Letters from the Past: Sacrifice and Appreciating What You Have
Another international flight and then another movie. I enjoy the opportunity to watch non mainstream and foreign films on the plane. I was missing Japan so much and found this movie called “Till We Meet Again on Lily Hill”, a sad and historical fantasy drama that takes place in both modern day and 1945 Japan.
Yuri is an angry, moody 18 year old girl who feels down because her impoverished and hard working single mother is raising her after her father loses his life when he heroically saves a child. Yuri, feeling sad, angry and abandoned, hides in an old bunker and ends up in 1945 during the last days of World War 2. She ends up working in an army bistro & meets a group of young men called the “hungry bunch”, training to be special kamikaze pilots about to leave on their final mission to fly into enemy ships. A suicide mission.
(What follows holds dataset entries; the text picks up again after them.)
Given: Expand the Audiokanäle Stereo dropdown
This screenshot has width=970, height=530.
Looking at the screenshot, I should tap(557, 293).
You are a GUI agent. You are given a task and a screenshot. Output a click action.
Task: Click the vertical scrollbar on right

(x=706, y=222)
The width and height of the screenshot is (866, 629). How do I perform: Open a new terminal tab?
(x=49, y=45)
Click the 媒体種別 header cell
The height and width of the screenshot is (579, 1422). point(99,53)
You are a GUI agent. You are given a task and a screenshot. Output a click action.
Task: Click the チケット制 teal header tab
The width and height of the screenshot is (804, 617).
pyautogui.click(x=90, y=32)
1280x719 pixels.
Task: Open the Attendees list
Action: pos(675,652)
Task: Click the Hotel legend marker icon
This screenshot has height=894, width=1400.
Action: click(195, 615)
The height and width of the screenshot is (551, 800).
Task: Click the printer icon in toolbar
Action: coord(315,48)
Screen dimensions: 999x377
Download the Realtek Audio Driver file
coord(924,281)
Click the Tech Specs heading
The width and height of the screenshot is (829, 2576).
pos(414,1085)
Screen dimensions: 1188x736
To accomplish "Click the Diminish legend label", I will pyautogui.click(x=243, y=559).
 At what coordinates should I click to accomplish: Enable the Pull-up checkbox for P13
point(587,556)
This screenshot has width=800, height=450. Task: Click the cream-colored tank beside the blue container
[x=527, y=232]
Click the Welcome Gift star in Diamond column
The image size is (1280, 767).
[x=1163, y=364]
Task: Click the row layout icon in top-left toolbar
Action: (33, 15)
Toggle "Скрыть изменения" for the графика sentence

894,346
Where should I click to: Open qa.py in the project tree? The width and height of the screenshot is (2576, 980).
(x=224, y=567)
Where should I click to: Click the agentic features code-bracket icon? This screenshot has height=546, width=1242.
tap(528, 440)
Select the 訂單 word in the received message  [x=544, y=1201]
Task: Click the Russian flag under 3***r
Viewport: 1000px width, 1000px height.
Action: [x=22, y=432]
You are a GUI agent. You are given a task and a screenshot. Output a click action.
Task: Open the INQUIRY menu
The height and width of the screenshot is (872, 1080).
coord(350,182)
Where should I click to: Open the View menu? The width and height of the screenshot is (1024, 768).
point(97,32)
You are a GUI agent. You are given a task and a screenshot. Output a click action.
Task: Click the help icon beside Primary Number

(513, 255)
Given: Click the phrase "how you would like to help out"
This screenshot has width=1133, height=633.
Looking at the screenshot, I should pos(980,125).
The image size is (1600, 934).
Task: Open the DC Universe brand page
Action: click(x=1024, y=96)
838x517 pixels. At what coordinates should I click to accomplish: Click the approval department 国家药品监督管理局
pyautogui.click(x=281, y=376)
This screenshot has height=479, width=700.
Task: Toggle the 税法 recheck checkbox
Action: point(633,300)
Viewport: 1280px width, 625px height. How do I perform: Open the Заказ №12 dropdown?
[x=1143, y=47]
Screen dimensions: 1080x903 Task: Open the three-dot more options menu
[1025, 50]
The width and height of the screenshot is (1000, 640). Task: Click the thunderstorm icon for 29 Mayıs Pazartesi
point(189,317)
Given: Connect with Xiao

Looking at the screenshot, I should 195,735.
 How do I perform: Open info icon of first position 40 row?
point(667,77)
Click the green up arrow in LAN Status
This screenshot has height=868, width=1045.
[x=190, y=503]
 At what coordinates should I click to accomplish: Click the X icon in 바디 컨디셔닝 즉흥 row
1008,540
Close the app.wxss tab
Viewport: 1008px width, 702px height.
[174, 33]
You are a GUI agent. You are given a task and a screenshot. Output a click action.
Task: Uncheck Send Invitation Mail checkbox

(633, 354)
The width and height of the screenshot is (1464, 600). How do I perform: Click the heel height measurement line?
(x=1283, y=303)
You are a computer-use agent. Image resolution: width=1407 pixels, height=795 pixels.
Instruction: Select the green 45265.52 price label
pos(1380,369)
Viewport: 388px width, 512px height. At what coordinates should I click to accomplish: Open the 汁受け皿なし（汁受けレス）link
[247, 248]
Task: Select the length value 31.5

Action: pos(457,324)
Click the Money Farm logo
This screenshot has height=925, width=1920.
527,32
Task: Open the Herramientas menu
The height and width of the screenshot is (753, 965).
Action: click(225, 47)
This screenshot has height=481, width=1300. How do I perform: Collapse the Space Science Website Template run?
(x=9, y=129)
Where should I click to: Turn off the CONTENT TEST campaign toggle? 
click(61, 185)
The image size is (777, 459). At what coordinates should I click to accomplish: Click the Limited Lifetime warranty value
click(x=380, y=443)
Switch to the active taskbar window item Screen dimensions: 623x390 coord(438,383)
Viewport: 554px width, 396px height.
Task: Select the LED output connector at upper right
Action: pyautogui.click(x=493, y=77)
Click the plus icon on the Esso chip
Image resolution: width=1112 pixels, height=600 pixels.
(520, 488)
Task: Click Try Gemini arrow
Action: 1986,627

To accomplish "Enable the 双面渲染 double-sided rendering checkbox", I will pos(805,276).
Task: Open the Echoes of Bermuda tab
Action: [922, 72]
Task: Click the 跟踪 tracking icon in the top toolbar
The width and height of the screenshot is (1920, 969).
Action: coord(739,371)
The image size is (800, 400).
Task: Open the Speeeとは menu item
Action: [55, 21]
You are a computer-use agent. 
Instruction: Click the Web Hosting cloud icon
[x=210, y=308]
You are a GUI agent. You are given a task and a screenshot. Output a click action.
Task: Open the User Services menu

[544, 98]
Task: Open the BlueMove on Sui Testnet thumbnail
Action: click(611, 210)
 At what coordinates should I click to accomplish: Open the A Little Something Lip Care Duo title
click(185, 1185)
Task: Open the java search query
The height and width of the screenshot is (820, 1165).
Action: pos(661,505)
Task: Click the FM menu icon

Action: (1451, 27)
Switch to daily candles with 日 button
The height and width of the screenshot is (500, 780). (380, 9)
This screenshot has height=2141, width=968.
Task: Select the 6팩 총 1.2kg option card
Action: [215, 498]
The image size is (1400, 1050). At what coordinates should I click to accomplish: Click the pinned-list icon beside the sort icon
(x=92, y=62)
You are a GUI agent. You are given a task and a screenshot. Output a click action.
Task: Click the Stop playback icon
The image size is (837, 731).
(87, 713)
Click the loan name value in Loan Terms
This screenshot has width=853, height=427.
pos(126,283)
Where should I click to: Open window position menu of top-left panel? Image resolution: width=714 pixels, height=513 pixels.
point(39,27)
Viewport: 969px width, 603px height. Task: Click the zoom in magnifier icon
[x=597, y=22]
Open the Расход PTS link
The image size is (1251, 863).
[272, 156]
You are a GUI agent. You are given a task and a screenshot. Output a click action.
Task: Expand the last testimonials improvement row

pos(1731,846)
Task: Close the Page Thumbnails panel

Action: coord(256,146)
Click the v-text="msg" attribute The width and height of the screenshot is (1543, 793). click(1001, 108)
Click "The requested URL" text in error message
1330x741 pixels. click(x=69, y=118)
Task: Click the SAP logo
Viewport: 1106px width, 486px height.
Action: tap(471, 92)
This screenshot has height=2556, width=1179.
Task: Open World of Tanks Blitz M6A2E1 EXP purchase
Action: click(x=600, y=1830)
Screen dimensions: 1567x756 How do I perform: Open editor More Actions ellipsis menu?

She gets to know the pilots, especially Akira who is around her own age. And as a modern person, she does not understand war, honor or the sacrifice these men are embarking on. The pilots, knowing it’s their last days, enjoy every moment of their time. Each meal they have. Eating sweet ice dessert. Or playing baseball together at the base. Sharing their dreams with each other. Sitting in a field full of lilies. Drinking sake and singing together on their last night.
Yet they are eager to do what they think is their duty even if it’s their end. “To acquire a new life of eternal righteousness.” The immense waste and tragedy of it all especially when we know the outcome of the war (for non-history people, Japan loses very badly).
Even when they talk about their colleagues, using euphemisms like there is “room for more new soldiers”, meaning pilots who have left on their kamikaze missions.. How the pilots talk about “protecting my wife and child with my own life.” Yuri is horrified and cannot fathom why they would do this when she hears this.
The veneration of the villagers toward the special pilots is touching though. The kindness they show to the pilots. Especially as they believe they will become spirits. And the immense loss of family members of every person from the war. The horror of American firebombing attacks on the village.
That deep sadness of knowing it is a few days till the pilots set off on their last mission, especially as Yuri knows the war is almost over. Saying goodbye forever on their last dinner at the bistro before their mission the next morning. That was a solemn and heart wrenching scene.
There was also one where the Japanese civilian crowds were sending them off waving flags at the airfield as the pilots flew off. (Something sadly my Israeli, American and Ukrainian friends are still experiencing).
But this experience wakes her up to how horribly she treated her mom, she also discovers how sacrifice is heroism, finally appreciating what her father did. And she learns to be happy with what she has. Living in the present, finding joy and appreciation in small things. We can all learn from this hopefully without experiencing war. To go live a good life and make the most of your time. “All I want is your happiness. Live your life with all your heart. That is my only wish.”